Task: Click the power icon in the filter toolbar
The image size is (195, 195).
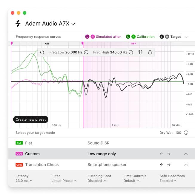Action: pyautogui.click(x=42, y=52)
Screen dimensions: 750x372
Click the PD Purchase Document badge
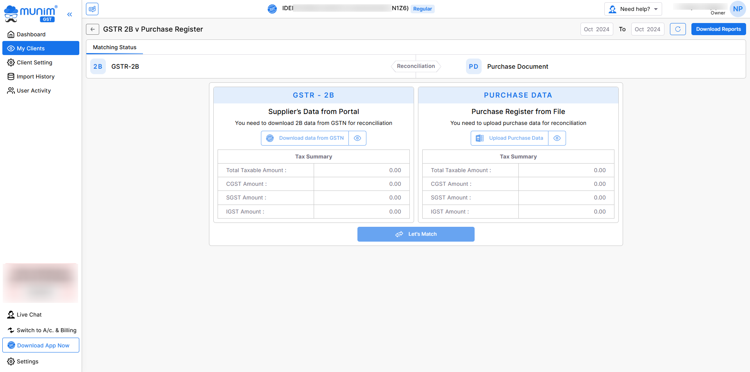473,66
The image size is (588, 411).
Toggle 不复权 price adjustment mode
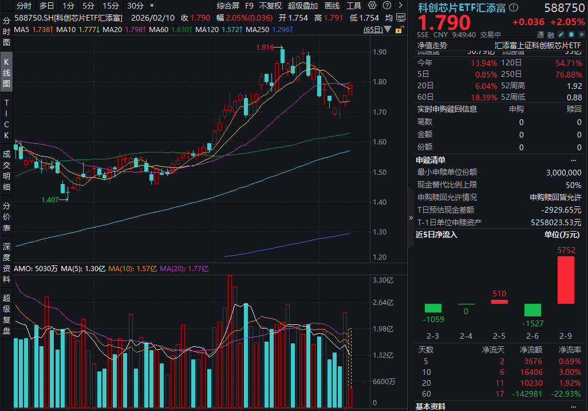click(270, 6)
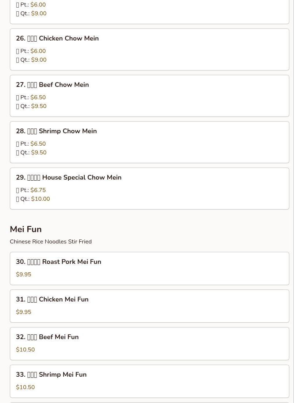The image size is (301, 403).
Task: Select Shrimp Mei Fun menu item
Action: (x=51, y=375)
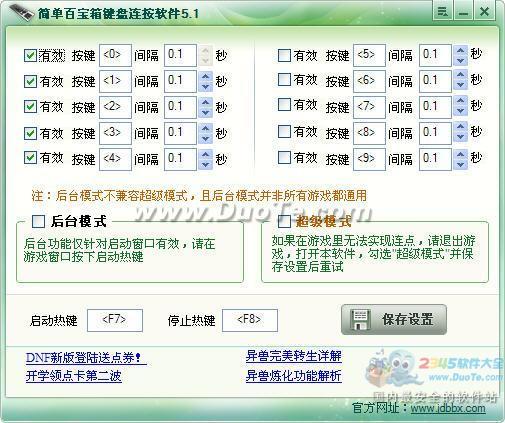Screen dimensions: 505x423
Task: Uncheck the 有效 checkbox for key <0>
Action: tap(30, 56)
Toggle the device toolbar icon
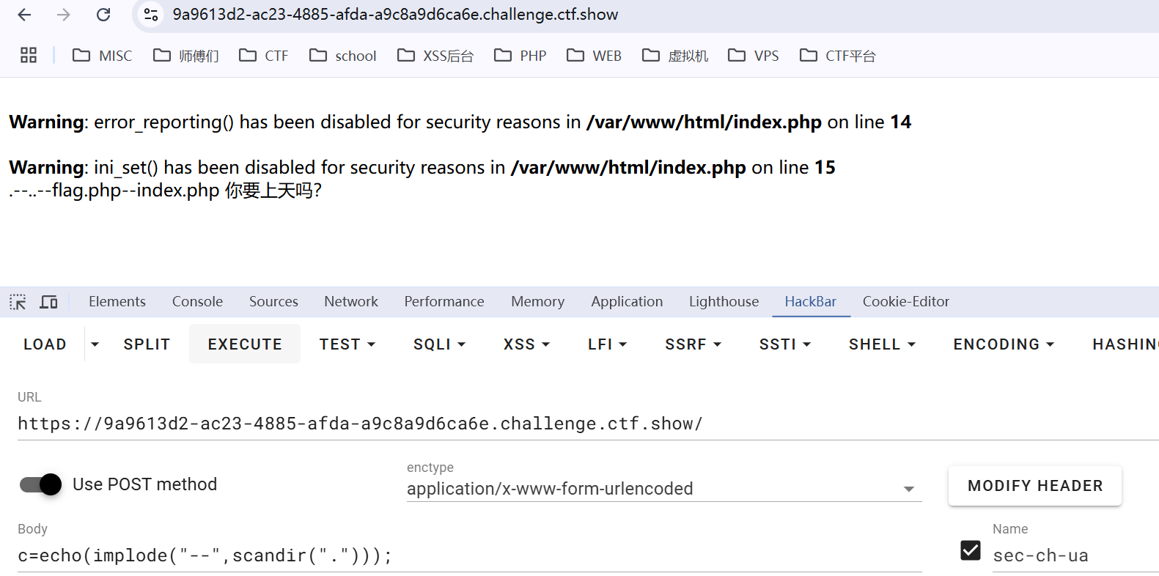 [x=48, y=302]
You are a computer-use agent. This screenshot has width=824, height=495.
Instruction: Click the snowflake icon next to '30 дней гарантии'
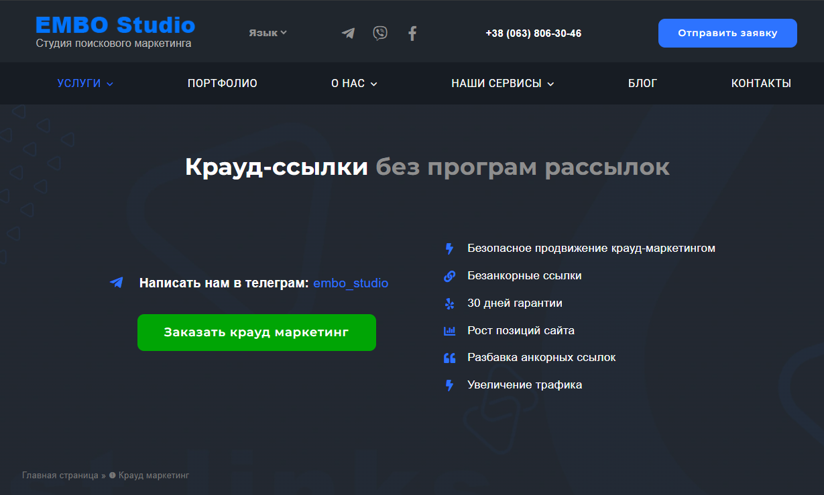click(449, 303)
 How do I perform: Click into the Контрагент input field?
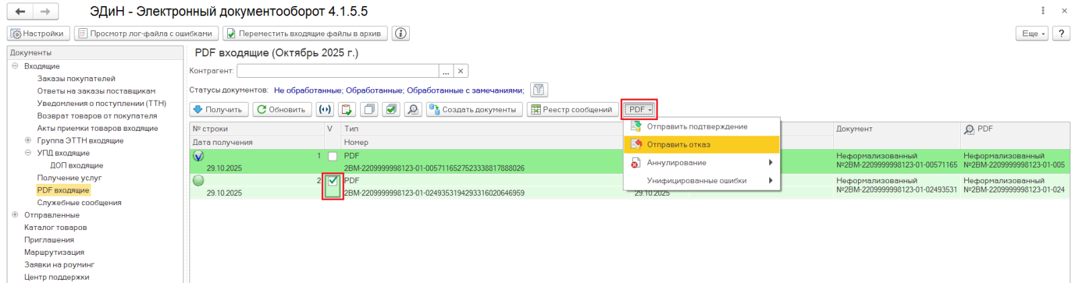point(337,70)
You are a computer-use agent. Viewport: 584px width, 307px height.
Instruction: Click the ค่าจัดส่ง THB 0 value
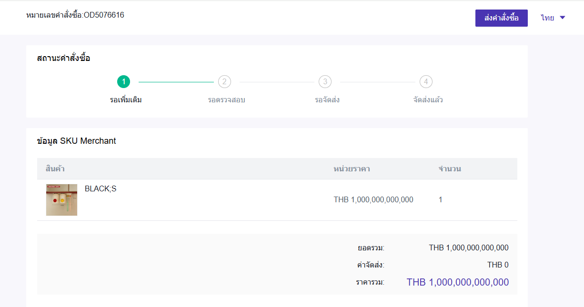[x=497, y=265]

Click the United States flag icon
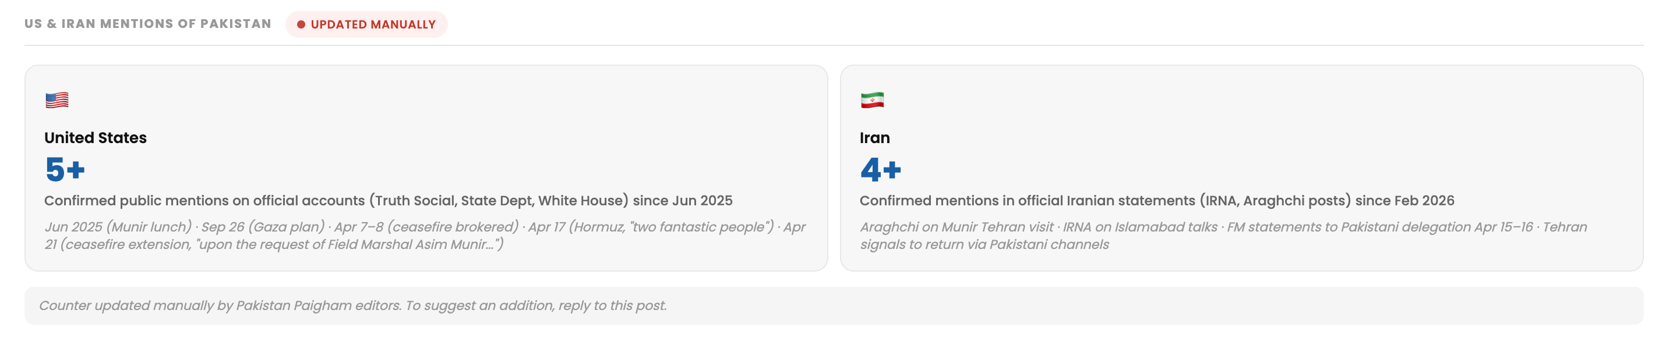(x=57, y=100)
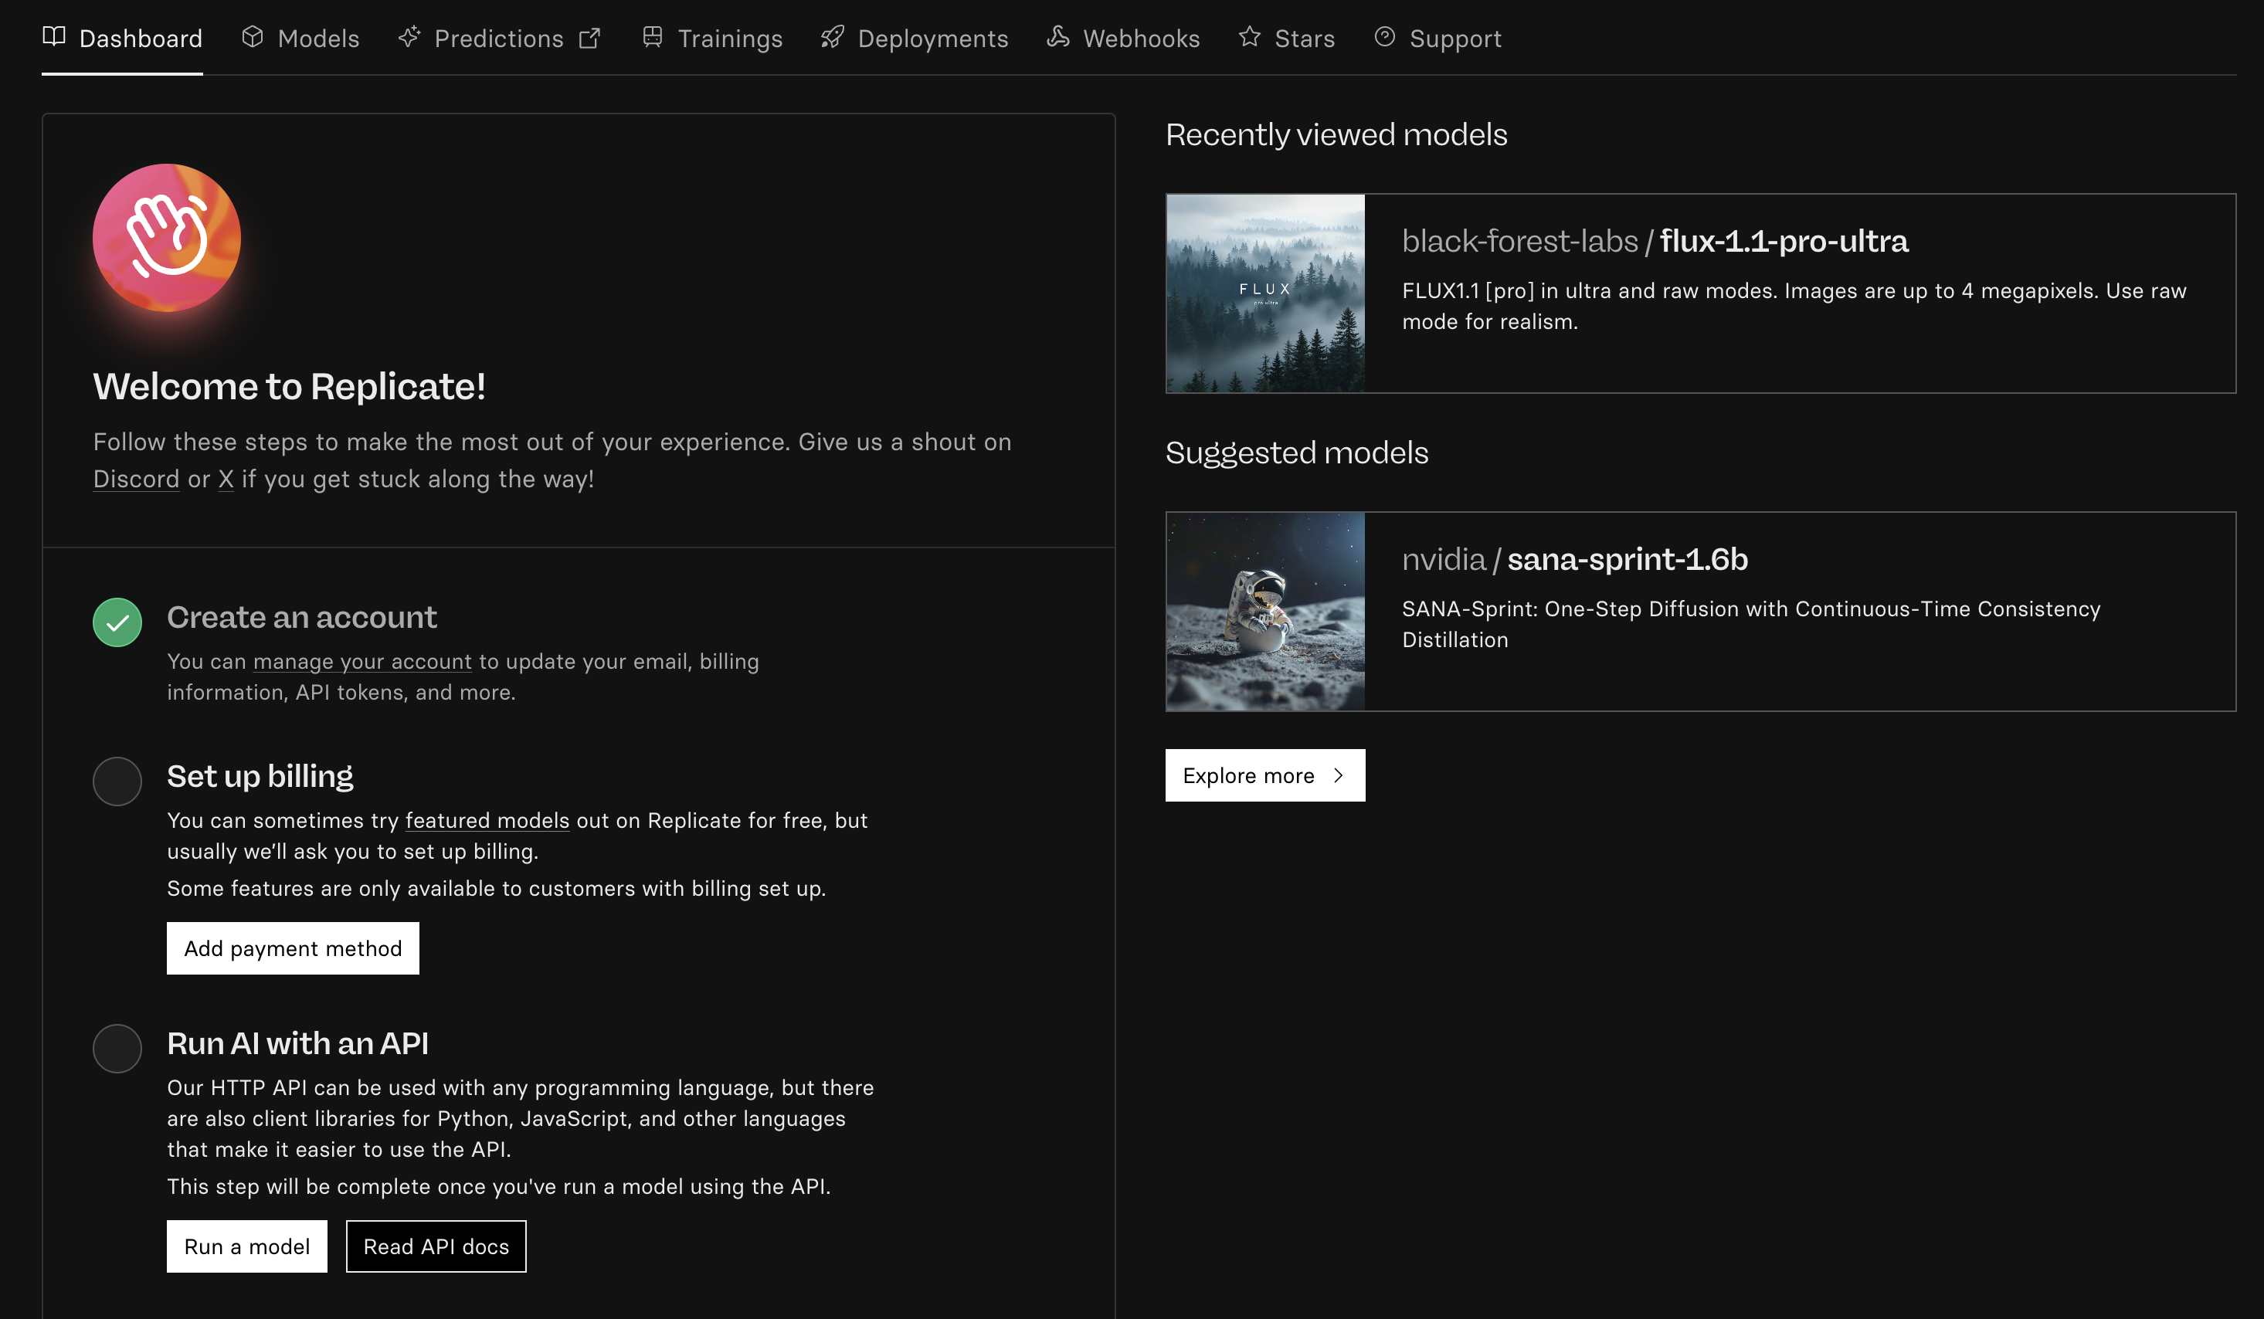
Task: Click the Explore more chevron arrow
Action: (x=1339, y=775)
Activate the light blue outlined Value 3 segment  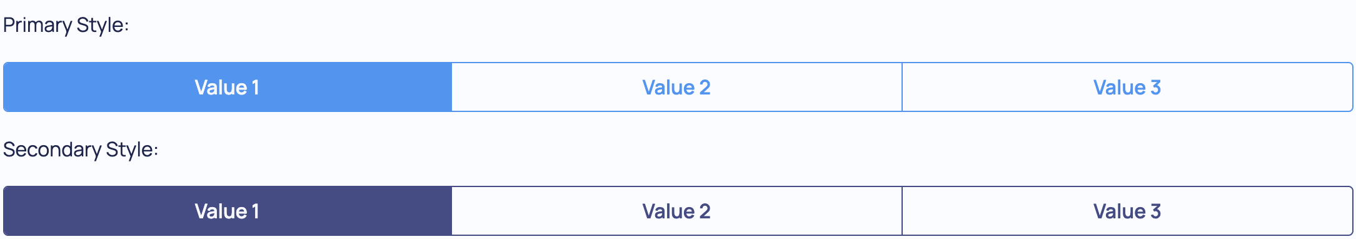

________________________________________

= Written problem =
Return the listing above verbatim, every line of it, but leave out the pictures.

= Problem solution =
Task: Click the power icon in the filter toolbar
The image size is (195, 195).
Action: pyautogui.click(x=42, y=52)
Screen dimensions: 750x372
Click the PD Purchase Document badge
473,66
The image size is (588, 411).
Toggle 不复权 price adjustment mode
click(270, 6)
The image size is (301, 403).
Task: Select Shrimp Mei Fun menu item
Action: (x=51, y=375)
Screen dimensions: 505x423
Task: Uncheck the 有效 checkbox for key <0>
Action: tap(30, 56)
Toggle the device toolbar icon
 [x=48, y=302]
You are a computer-use agent. This screenshot has width=824, height=495.
Instruction: Click the snowflake icon next to '30 дней гарантии'
click(449, 303)
 How do I perform: Click into the Контрагент input field?
point(337,70)
You are a computer-use agent. Viewport: 584px width, 307px height.
Instruction: Click the ค่าจัดส่ง THB 0 value
[x=497, y=265]

Click the United States flag icon
(x=57, y=100)
Task: Click the Explore more chevron arrow
Action: (x=1339, y=775)
Activate the light blue outlined Value 3 segment  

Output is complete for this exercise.